begin Text

Got a problem with evangelicals cozying up to the Jewish community? That’s perfectly understandable, their representatives say.
And here’s their solution: Cozy on up.
Two prominent representatives of the evangelical community who addressed a panel Sunday at the Jewish Council for Public Affairs’ annual plenum said that if Jews feel uncomfortable with evangelicals, the solution is to expand the dialogue, not limit it.
“Our community does not know how to dialogue,” said Susan Michael, U.S. director for the International Christian Embassy in Jerusalem. “We are very good at preaching, we are very weak at dialogue.”
Her appeal: “Help us to learn.”
David Brog, executive director of Christians United for Israel, acknowledged missteps by evangelical Christians who appear overzealous in their embrace of the Jewish community. But, he added, evangelicals who have encountered Jews are much less likely to offend them.
“The evangelical community is maturing,” said Brog, who is Jewish.
The conversation comes as evangelicals and Jews — after decades of a relationship fraught with Jewish fears of proselytizing and rejection of hard-line conservative Christian views on social issues — find they have more in common than they thought.
Pastor John Hagee, founder of Christians United for Israel, is a keynote speaker next month at the American Israel Public Affairs Committee’s policy forum.
The relationship is just now taking baby steps, said Alan Mittleman of the Jewish Theological Seminary, an expert on the role of Jews in the U.S. public square.
Jews have become so used to parrying hostility that affection knocks them off-balance, he said.
“Our problem is not that evangelicals dislike us, but rather that they love us,” Mittleman said in introducing the panel.
The conversation among panelists and delegates from Jewish community relations councils across the country noted a number of Jewish-evangelical landmines. They include a sense among Jews that evangelicals’ eager references to Jesus amount to proselytizing and expectations among some evangelists of a quid pro quo in the form of Jewish backing for issues evangelicals care for, such as an abortion ban.
Burt Siegel, director of the Philadelphia JCRC, recalled a friendly conversation that turned sour when an evangelical equated Palestinian suicide bombings “with the terrorism that is perpetrated on the fetus.”
Brog said those were legitimate concerns, but avoiding evangelicals was not the way to deal with them.
“We would all be better off with a little more tolerance of one another’s theological views,” he said.
The primary Jewish response to a community whose support for Israel is unequaled “should be to say thank you,” Brog said to applause.

end Text

**What is asked**
According to the article, what position does Susan Michael hold?

begin Given information

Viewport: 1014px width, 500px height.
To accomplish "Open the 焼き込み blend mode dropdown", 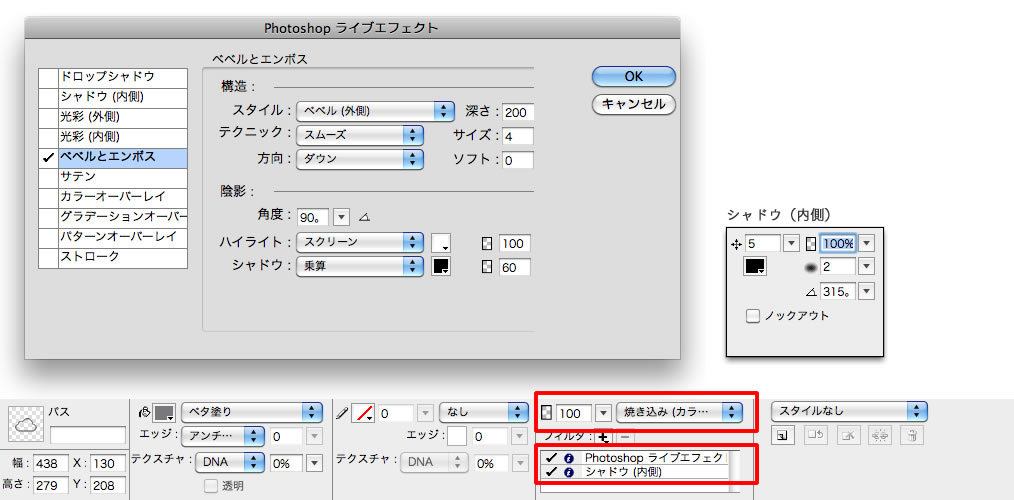I will pos(679,411).
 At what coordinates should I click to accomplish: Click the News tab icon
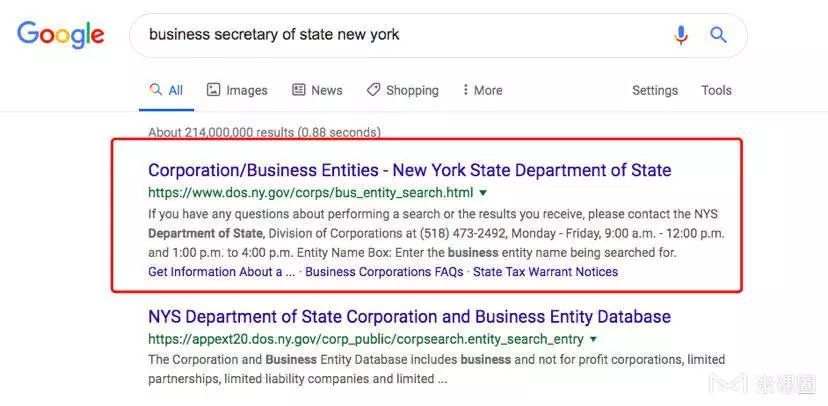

end Given information

**Response to this task**
She is U.S. director for the International Christian Embassy in Jerusalem.